You're kidding yourself about the cost.

I managed to spend at least $45K in an out-to-the-studs remodel of the very small - 8' x 13' - kitchen in my condo.  The costs are a little murky because my son owned a cabinet shop and I got those pretty much at cost, and also I did quite a bit of the cabinermaking myself, covering only the cost of the materials. The appliances are not pseudo-commercial stylish, but just good-quality mass-market units. The installer worked in my son's shop and I got a good hourly rate from him; the granite-counter guy had received a good deal of business through my son, so I got a really good deal from him. 

I still went through, as I said, about $45K.

Good luck.

Mike


----------



## indianwells (Jan 2, 2007)

Isn't the general rule to estimate total cost.....then double it?


----------



## foodpump (Oct 10, 2005)

Money spent on infrastructure is money spent, lets not get into detail about the actual cost of renovations because that's a separate issue.

The big issue, and one that will let you sleep peacfully or worry constantly for the next 5 + 5 years is the lease.

Are you getting, or negotiating some kind of a deal with the landlord seeing as that you are sticking in anywhere from 30--60 big bills in infrastructure upgrades?  It's kind of hard to take that stuff with you when you leave.

You need a lawyer to read through the lease.  What additional costs are you on the hook for?  Say, in the event of a water main break, is the tenant responsible to pay for "his share" of the repair and damage costs?  Building mainatainence, how much are you paying for?  Lease rate locked in for 5 yeras with no escalation?  What happens after the first 5?  Do you go back to the negotiating table and work with  "Sorry but we have to raise your rent by an additional 44% because the property values and rent have gone up?
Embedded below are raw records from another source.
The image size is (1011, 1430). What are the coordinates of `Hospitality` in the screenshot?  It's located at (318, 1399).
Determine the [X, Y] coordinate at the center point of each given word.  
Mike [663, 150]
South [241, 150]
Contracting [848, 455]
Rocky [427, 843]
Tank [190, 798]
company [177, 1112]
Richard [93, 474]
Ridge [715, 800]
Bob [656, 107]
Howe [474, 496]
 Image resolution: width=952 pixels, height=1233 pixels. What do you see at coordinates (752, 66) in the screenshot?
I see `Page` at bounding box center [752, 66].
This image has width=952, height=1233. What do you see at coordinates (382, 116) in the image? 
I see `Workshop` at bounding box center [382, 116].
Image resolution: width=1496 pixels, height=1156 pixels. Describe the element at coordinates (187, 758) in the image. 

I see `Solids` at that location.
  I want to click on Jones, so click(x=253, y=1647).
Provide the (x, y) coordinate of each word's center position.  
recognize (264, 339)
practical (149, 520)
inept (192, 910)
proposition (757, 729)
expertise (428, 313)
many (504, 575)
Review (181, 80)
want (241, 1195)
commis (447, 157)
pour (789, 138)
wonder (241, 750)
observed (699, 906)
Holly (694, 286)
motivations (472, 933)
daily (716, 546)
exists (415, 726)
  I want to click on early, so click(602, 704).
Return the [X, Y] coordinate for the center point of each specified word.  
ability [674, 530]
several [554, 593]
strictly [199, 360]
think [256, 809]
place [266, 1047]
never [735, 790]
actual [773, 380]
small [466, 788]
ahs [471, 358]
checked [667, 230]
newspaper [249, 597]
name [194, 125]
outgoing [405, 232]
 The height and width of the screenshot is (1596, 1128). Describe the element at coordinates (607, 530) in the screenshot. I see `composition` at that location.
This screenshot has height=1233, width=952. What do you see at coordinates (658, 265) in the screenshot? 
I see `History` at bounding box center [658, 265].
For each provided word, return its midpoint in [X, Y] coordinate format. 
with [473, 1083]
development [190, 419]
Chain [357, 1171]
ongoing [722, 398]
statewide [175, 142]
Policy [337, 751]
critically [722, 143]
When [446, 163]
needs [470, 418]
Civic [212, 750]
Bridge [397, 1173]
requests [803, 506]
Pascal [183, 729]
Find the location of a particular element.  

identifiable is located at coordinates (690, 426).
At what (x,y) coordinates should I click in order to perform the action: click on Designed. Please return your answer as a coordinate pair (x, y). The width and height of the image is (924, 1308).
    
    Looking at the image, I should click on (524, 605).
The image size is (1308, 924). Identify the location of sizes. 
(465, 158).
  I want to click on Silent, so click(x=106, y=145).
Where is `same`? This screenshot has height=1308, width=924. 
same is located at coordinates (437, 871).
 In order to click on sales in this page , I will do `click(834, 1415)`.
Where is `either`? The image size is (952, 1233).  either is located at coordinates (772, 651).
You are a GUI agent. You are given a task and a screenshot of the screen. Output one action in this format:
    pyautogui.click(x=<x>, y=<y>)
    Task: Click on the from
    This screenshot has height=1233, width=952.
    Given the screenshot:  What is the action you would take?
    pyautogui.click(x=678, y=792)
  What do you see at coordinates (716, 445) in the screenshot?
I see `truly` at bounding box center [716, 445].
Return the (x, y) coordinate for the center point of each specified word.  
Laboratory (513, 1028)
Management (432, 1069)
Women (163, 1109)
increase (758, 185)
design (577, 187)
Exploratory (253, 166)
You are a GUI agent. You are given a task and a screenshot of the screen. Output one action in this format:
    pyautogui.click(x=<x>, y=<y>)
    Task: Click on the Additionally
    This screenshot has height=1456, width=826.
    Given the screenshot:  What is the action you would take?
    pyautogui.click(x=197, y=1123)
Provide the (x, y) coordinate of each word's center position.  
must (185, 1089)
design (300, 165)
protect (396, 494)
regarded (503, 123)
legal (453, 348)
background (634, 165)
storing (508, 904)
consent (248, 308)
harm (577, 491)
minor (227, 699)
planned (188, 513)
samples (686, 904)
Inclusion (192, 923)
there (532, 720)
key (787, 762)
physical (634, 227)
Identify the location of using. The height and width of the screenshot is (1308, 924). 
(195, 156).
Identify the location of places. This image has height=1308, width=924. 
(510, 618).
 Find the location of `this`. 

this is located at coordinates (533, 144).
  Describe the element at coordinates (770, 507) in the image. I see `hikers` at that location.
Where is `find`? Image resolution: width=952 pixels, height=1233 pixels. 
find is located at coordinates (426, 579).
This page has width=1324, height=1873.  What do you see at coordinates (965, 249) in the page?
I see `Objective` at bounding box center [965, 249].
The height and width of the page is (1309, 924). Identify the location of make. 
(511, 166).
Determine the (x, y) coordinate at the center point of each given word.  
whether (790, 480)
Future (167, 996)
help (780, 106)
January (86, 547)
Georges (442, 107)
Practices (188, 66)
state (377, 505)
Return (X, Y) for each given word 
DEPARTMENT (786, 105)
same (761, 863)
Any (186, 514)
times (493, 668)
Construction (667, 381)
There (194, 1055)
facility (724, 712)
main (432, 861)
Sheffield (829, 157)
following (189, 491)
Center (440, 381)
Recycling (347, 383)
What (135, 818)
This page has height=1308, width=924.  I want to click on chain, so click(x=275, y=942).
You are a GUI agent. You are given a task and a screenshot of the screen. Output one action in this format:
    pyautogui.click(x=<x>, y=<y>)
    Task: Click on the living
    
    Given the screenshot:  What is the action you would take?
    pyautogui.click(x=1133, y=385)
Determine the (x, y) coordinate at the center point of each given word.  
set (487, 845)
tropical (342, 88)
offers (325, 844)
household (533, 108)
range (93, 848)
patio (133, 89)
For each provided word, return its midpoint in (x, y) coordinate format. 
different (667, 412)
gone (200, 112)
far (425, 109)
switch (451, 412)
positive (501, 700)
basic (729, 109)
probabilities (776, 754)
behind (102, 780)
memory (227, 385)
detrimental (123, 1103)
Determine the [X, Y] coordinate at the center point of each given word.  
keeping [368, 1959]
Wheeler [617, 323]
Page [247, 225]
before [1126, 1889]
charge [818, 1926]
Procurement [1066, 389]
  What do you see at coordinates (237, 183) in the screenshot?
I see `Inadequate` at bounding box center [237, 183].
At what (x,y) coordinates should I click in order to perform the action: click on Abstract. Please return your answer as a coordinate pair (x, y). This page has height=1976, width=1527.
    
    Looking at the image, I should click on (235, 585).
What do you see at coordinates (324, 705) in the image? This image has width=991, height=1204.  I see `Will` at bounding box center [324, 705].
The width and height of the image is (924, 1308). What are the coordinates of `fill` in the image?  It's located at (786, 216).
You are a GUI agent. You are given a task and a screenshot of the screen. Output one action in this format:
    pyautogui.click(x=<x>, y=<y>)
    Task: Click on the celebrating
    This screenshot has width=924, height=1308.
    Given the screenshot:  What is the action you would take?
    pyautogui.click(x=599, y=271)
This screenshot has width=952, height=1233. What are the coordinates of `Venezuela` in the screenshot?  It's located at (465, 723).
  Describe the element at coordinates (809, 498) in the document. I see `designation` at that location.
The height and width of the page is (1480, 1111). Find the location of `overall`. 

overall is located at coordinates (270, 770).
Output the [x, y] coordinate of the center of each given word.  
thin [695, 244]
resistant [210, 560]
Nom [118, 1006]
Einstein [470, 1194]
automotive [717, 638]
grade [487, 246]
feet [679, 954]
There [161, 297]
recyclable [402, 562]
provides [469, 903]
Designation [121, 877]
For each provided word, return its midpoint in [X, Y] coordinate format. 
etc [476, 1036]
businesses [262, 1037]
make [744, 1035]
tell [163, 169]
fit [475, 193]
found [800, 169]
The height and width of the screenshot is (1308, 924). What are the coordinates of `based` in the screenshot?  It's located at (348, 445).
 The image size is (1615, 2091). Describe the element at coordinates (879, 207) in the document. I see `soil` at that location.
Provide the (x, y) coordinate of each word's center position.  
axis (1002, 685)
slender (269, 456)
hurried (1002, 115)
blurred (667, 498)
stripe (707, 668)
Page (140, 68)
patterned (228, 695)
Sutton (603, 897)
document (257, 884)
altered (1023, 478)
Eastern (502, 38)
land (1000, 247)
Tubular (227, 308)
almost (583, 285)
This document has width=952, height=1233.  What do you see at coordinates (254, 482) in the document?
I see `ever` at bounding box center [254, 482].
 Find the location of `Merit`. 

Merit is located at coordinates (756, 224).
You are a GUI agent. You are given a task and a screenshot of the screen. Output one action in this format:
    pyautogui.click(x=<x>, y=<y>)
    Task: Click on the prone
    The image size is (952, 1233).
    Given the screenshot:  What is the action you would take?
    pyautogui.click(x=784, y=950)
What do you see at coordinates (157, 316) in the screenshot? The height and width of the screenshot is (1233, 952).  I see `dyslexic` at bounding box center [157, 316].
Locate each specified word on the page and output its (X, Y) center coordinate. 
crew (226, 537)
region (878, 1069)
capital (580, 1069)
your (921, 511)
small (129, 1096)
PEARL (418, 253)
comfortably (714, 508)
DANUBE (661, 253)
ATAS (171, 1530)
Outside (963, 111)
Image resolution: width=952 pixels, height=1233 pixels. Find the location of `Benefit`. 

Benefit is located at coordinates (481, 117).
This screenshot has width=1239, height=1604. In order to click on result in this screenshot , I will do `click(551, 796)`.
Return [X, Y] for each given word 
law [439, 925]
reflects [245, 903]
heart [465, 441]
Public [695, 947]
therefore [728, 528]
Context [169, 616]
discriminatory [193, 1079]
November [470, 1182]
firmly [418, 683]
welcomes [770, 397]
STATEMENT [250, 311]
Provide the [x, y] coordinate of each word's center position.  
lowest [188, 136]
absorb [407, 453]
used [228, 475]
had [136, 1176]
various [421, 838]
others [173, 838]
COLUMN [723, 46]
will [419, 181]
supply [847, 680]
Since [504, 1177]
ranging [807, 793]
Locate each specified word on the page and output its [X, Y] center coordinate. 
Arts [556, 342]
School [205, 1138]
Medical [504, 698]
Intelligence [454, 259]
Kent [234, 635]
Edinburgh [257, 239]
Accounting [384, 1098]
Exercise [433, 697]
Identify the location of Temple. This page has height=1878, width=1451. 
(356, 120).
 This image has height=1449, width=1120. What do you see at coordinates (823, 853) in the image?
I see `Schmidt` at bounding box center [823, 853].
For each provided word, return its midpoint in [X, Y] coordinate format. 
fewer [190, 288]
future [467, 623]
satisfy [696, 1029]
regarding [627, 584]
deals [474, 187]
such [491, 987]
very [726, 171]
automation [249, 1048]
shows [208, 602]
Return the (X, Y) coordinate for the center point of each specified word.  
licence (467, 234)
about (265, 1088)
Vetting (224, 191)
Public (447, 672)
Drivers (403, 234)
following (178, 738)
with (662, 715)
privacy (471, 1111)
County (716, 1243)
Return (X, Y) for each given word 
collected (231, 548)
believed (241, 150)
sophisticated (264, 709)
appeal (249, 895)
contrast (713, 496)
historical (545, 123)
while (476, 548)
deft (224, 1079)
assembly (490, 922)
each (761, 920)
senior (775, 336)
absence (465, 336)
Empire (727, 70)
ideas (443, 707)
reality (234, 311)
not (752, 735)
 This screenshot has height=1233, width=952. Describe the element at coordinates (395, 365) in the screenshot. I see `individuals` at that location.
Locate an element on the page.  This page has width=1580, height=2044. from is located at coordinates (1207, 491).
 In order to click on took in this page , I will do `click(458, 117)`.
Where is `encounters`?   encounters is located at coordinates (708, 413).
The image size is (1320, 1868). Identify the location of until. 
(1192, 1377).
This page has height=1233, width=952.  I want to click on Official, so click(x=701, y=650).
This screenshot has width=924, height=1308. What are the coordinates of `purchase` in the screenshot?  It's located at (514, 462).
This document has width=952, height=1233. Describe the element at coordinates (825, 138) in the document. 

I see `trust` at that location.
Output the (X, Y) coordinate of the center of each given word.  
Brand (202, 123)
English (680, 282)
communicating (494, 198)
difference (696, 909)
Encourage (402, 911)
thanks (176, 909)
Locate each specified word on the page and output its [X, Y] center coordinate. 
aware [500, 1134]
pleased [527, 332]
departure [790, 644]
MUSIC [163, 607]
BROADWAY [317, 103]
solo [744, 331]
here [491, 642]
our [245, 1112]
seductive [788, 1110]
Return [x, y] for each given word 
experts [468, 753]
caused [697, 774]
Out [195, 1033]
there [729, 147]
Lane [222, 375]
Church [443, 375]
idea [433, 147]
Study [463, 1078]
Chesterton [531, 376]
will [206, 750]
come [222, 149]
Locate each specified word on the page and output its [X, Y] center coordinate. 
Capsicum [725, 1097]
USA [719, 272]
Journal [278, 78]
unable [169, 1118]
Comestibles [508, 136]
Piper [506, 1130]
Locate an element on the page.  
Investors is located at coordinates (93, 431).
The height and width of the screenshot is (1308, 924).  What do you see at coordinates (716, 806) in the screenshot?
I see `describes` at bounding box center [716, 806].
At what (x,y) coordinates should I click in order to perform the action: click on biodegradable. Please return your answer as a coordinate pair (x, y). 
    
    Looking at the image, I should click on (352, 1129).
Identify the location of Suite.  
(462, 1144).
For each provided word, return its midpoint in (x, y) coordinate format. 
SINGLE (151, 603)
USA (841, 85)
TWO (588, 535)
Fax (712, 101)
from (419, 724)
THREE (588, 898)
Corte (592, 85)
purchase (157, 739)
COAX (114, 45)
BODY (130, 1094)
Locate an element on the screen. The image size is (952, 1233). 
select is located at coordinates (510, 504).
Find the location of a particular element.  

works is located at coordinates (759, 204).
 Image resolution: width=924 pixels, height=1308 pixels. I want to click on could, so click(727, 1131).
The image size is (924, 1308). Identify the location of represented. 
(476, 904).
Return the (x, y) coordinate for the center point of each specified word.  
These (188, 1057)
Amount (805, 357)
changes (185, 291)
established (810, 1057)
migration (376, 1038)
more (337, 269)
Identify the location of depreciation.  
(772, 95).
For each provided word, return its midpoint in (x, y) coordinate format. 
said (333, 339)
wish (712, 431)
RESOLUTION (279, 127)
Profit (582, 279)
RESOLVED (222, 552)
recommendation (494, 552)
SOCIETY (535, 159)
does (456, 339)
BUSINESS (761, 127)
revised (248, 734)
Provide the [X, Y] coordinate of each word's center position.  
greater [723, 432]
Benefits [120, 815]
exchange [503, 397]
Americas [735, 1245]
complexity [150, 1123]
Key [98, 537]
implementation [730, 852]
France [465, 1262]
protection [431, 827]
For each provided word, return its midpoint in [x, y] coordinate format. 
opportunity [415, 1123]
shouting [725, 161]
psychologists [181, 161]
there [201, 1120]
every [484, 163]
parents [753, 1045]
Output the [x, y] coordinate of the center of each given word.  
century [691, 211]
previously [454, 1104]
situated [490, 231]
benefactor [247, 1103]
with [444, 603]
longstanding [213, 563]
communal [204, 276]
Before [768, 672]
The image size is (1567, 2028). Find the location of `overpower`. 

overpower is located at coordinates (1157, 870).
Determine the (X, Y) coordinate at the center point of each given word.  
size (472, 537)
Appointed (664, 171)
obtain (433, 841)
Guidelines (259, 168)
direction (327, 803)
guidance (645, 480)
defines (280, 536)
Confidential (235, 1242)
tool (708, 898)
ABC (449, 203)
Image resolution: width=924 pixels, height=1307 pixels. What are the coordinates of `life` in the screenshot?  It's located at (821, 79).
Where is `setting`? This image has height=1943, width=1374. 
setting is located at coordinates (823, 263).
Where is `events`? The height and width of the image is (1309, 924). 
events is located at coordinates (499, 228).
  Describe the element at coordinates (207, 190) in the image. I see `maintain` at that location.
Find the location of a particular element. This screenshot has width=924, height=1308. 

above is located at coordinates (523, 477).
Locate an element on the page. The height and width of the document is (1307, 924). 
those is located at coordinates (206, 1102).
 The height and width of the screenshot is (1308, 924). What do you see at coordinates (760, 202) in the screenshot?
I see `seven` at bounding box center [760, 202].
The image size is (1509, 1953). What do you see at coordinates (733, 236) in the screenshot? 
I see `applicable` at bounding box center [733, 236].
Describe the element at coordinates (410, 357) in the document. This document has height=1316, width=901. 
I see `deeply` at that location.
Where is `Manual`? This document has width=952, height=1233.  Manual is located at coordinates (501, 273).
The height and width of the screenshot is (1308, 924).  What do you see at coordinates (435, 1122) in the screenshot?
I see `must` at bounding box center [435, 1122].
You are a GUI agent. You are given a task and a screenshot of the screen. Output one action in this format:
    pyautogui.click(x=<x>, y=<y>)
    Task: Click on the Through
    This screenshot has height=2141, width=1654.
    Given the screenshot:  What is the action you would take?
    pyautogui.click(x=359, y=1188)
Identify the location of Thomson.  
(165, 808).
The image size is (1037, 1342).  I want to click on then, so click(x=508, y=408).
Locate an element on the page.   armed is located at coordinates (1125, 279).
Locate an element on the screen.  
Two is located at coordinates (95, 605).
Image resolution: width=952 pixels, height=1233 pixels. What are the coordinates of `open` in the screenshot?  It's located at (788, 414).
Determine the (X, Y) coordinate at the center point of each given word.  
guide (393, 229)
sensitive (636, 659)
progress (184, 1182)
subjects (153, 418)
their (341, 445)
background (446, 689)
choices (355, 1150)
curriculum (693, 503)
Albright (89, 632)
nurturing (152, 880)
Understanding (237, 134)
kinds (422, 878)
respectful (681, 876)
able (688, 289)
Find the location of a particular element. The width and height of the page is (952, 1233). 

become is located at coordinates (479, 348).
Who owns the fixtures and chattels of the suite?  Who are your neighbors in the building?  Will they complain about odours or activity in the loading bay?

These are all items to consider before signing the lease and before spending one dime.

Remember, there is no such thing as a "standard lease",  just as there is no such thing as a "standard woman".  Every lease is unique with unique clauses and situations.  So if anyone ever feeds you with the line "it's a standrd lease" you MUST walk away.

If everythig smells right, you NEED to get a lawyer to read through the lease.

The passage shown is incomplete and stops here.